A novel method of delivering thermal energy efficiently for flow assurance and for improved heavy oil production/transport is described. The method, an improved form of magnetic induction heating, uses superparamagnetic nanoparticles that generate heat locally when exposed to a high frequency magnetic field oscillation, via a process known as Neel relaxation. This concept is currently used in biomedicine to locally heat and burn cancerous tissues.

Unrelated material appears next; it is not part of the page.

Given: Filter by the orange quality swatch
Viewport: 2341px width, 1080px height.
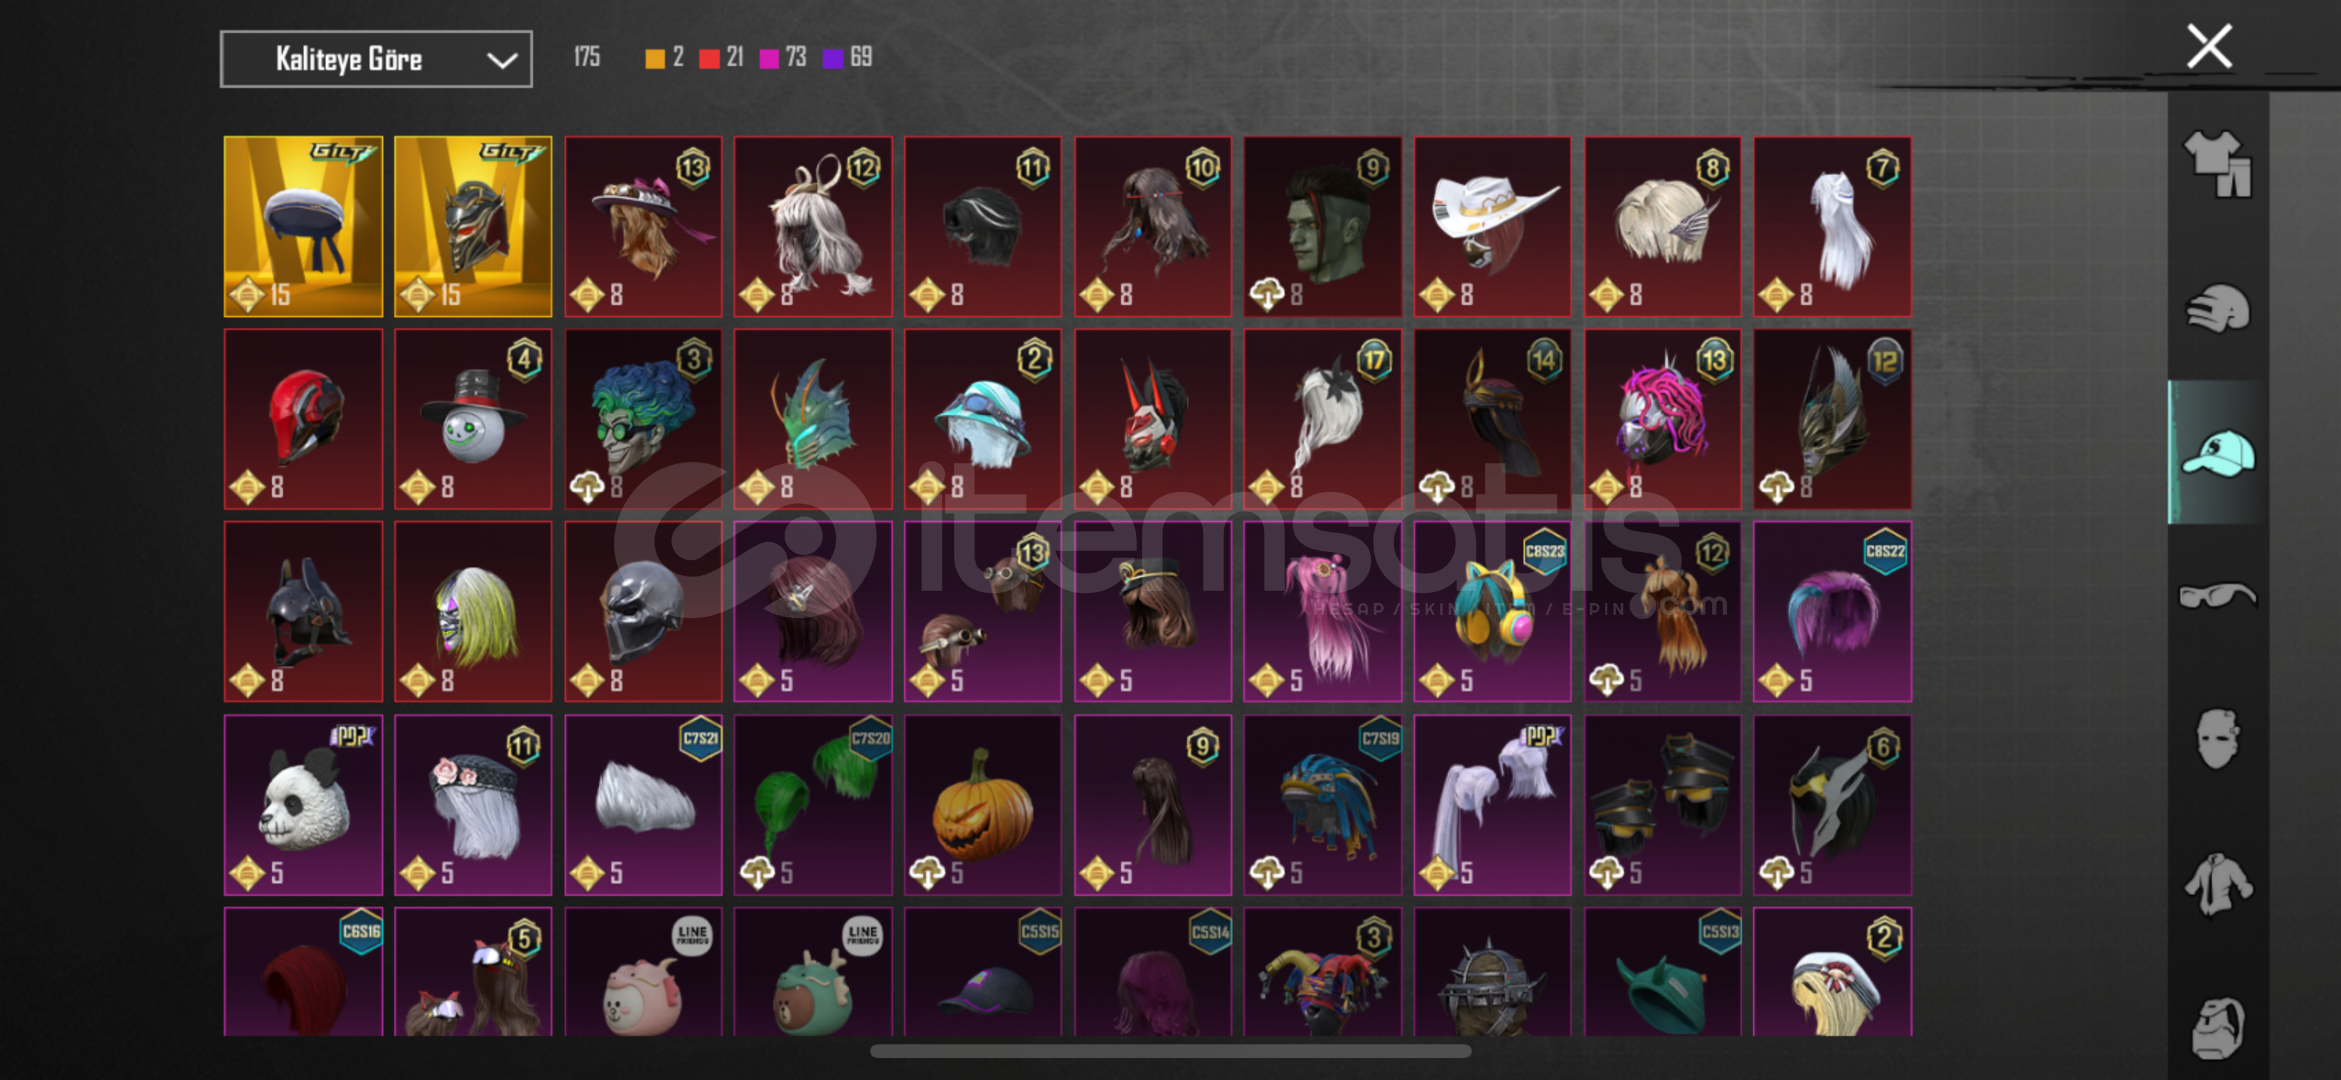Looking at the screenshot, I should [x=655, y=58].
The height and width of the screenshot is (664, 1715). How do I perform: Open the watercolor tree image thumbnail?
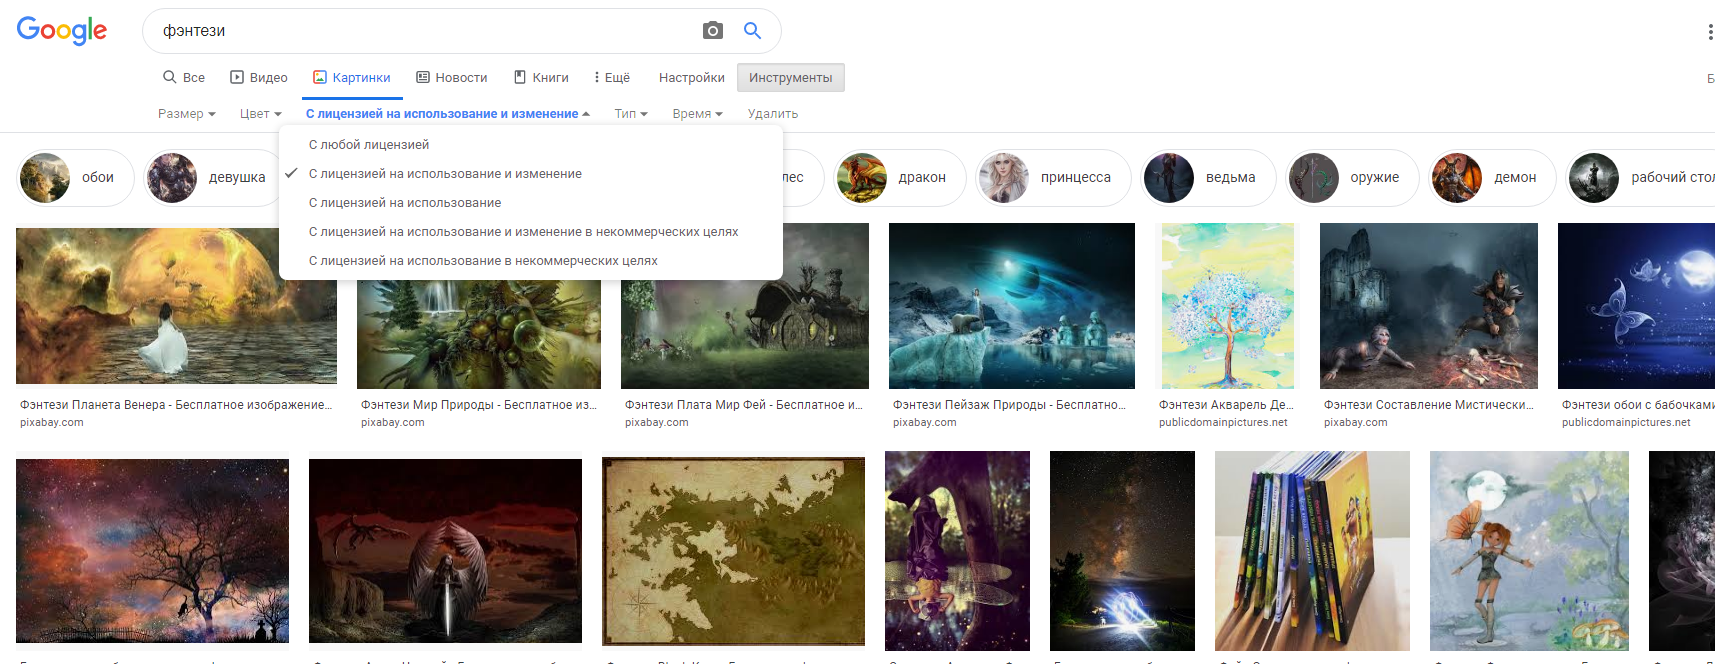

Dependence of the rate of heat generation by commercially available, single-domain Fe3O4 nanoparticles of ~10 nm size, on the magnetic field strength and frequency was quantified. Experiments were conducted for nanoparticles dispersed in water, in hydrocarbon liquid, and embedded in a thin, solid film dubbed "nanopaint". For a stationary fluid heat generation increases linearly with loading of nanoparticles. The rate of heat transfer from the nanopaint to a flowing fluid was up to three times greater than the heat transfer rate to a static fluid.
Heating of nanopaint with external magnetic field application has immediate potential impact on oil and gas sector, because such coating could be applied to inner surfaces of pipelines and production facilities. A nanoparticle dispersion could also be injected into the reservoir zone or gravel pack near the production well, so that a thin, adsorbed layer of nanoparticles is created on pore walls. With localized inductive heating of those surfaces, hydrate formation or wax deposition could be prevented; and heavy oil production/transport could be improved by creating a "slippage layer" on rock pore walls and inner surfaces of transport pipes.